Giovani e informazione: il sondaggio di Demopolis

Risultati alquanto sorprendenti

Giovani e informazione

PALERMO – l’istituto Demopolis per l’ordine dei giornalisti ha realizzato un’indagine sui giovani e l’informazione, in occasione del Premio Mario Francese, nel quarantennale dell’uccisione del cronista del Giornale di Sicilia.

I dati emersi mostrano che il 95% degli adolescenti fruisce quotidianamente del web, mentre il 60% risulta sempre connesso ad Internet.

Il sondaggio ha inteso analizzare le variabili che influenzano le scelte informative dei giovani italiani tra i 18 e i 29 anni, evidenziando gli strumenti impiegati nel campo dell’informazione e le aree tematiche di maggiore interesse.

La centralità della Rete incide in modo significativo sulle modalità d’informazione delle nuove generazioni: il 75% entra in contatto con l’attualità attraverso siti web, portali e testate online. Considerato il contesto, i telegiornali, nazionali e locali e i programmi d’informazione in tv tengono le loro posizioni: li segue il 66% degli under 30. Ed è un dato che in Sicilia cresce rispetto alla media nazionale. Sempre più centrale appare poi il ruolo di Facebook, YouTube e dei principali Social Network, vero e proprio incrocio di tutte le informazioni“, ha spiegato il direttore di Demopolis, Pietro Vento, presentando i risultati del lavoro svolto.

Il trend 2009-2019 ha messo in risalto un vero e proprio cambio di tendenza: il gradimento di TG e programmi d’informazione è diminuito, in 10 anni, dal 76% al 66%, contrariamente a quello dei siti d’informazione online, passato dal 31% al 75%; inoltre, è aumentato di quasi 50 punti, dal 15% al 63%, l’utilizzo dei social quale mezzo di approfondimento.

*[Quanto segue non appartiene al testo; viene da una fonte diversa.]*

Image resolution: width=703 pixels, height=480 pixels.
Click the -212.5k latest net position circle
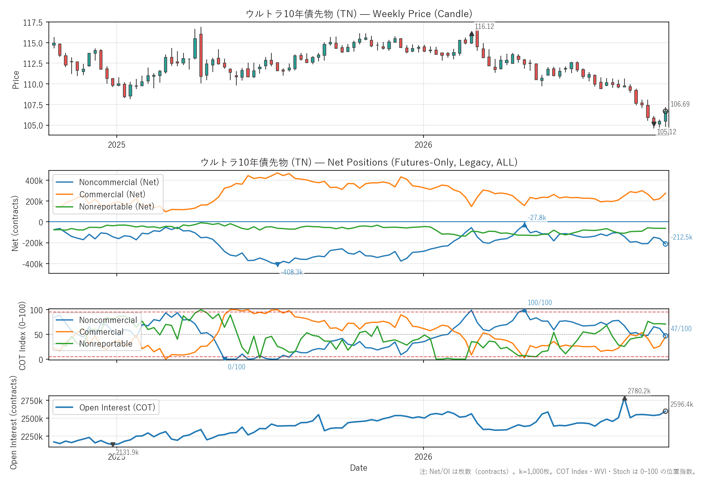[x=666, y=244]
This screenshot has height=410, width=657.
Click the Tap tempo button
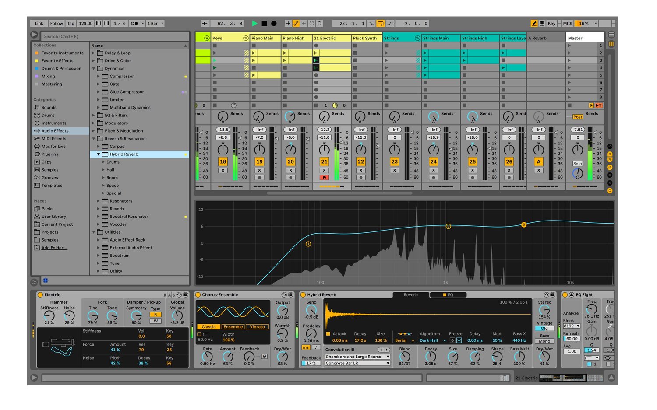71,23
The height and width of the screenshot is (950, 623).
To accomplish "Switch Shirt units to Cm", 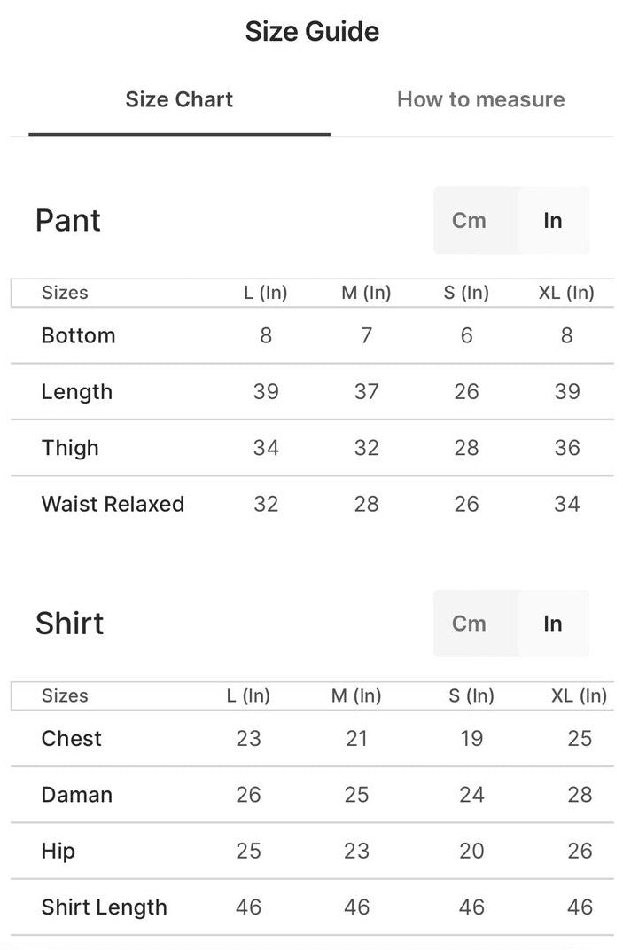I will (x=469, y=624).
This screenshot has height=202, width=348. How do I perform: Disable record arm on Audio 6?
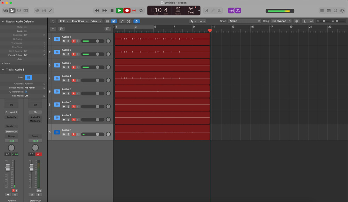point(73,107)
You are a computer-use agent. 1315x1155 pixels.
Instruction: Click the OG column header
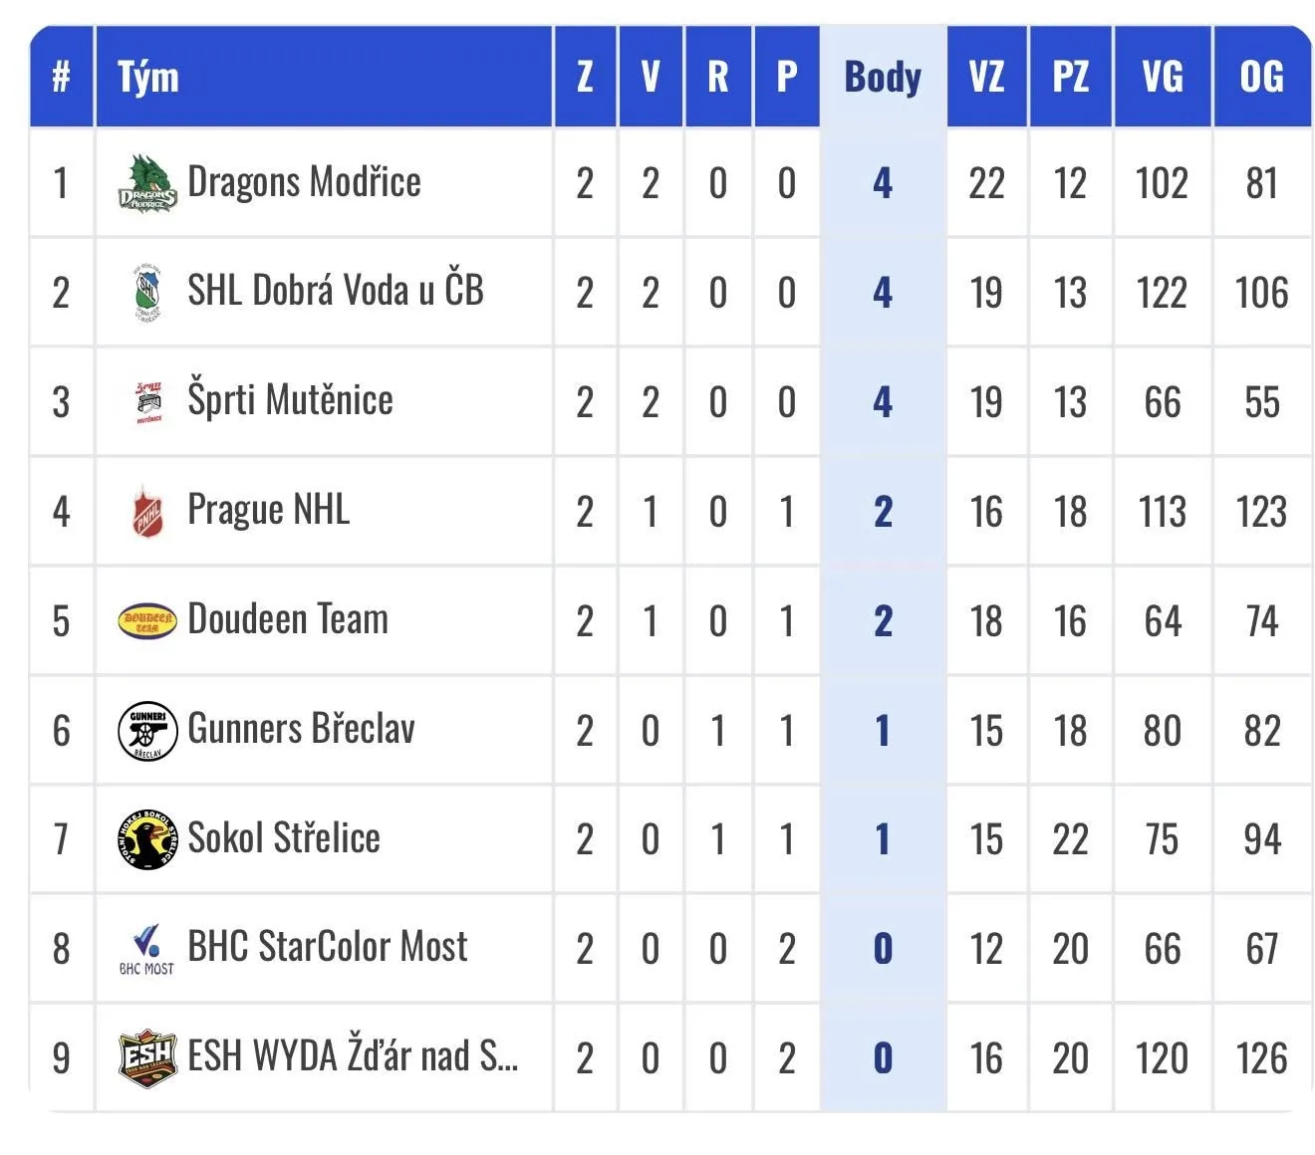pyautogui.click(x=1261, y=77)
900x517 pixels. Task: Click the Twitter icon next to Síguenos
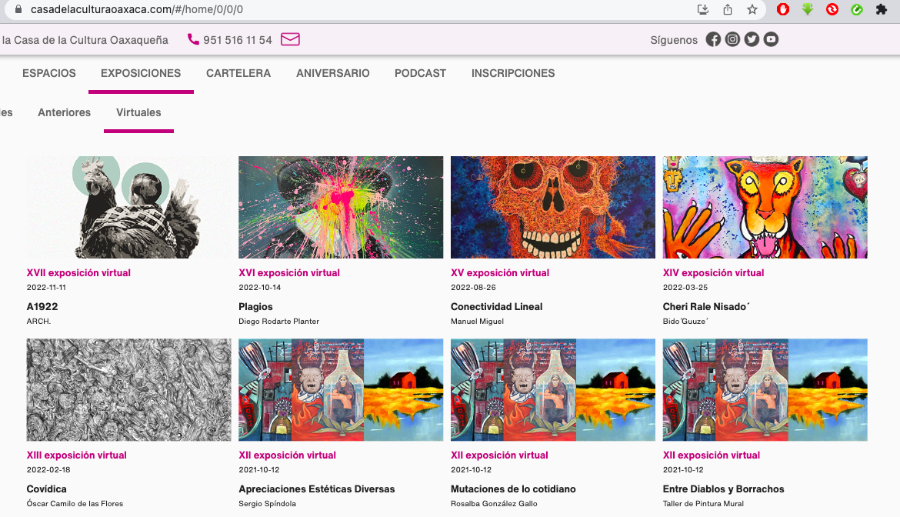752,40
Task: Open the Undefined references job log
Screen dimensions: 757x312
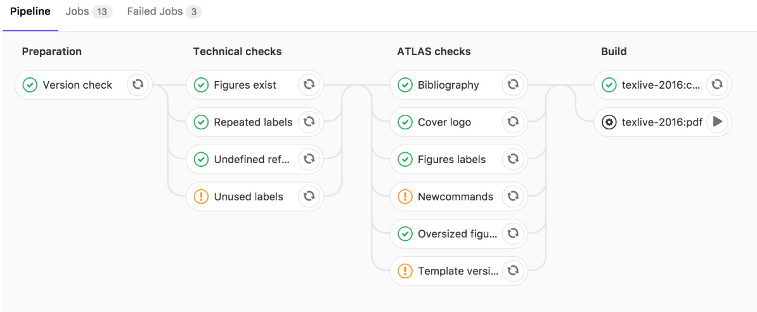Action: (243, 159)
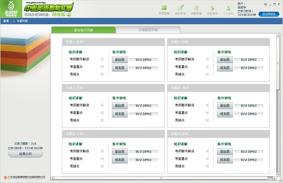Click 提高题 button in 专题四 数词
This screenshot has height=183, width=283.
tap(225, 114)
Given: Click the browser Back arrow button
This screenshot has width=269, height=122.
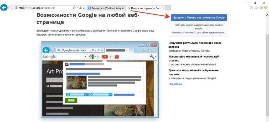Looking at the screenshot, I should (x=4, y=8).
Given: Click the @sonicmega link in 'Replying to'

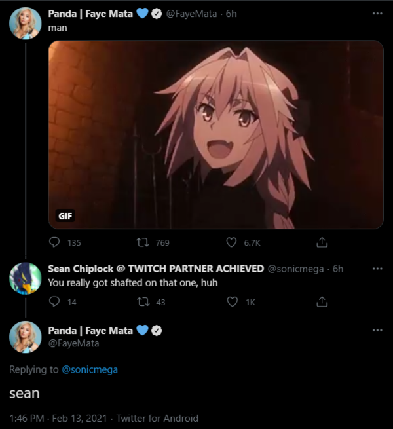Looking at the screenshot, I should (90, 370).
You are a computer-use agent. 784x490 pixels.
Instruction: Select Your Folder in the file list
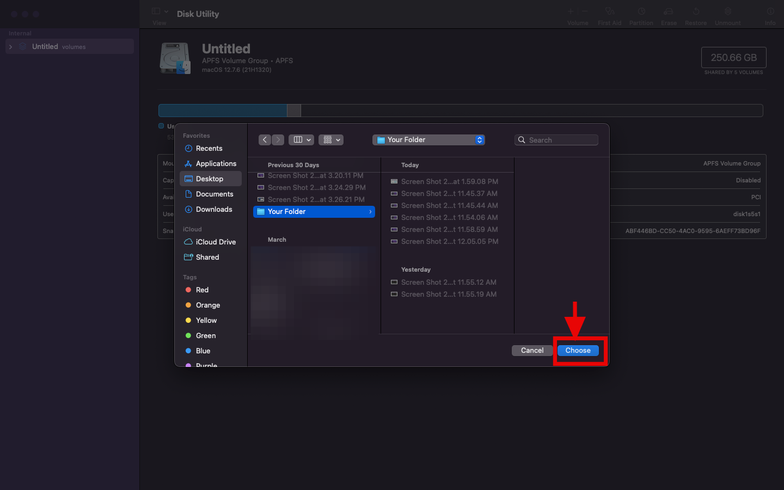314,212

Il valore della carta stampata appare, dunque, sempre più residuale: in pochi acquistano un giornale in edicola, anche se i quotidiani continuano ad essere letti, online, in tempo reale. Circa i 2/3 dei giovani intervistati non apprezza “la faziosità dell’informazione politica” degli organi di stampa, mentre il 56% critica “la superficialità di molte notizie”.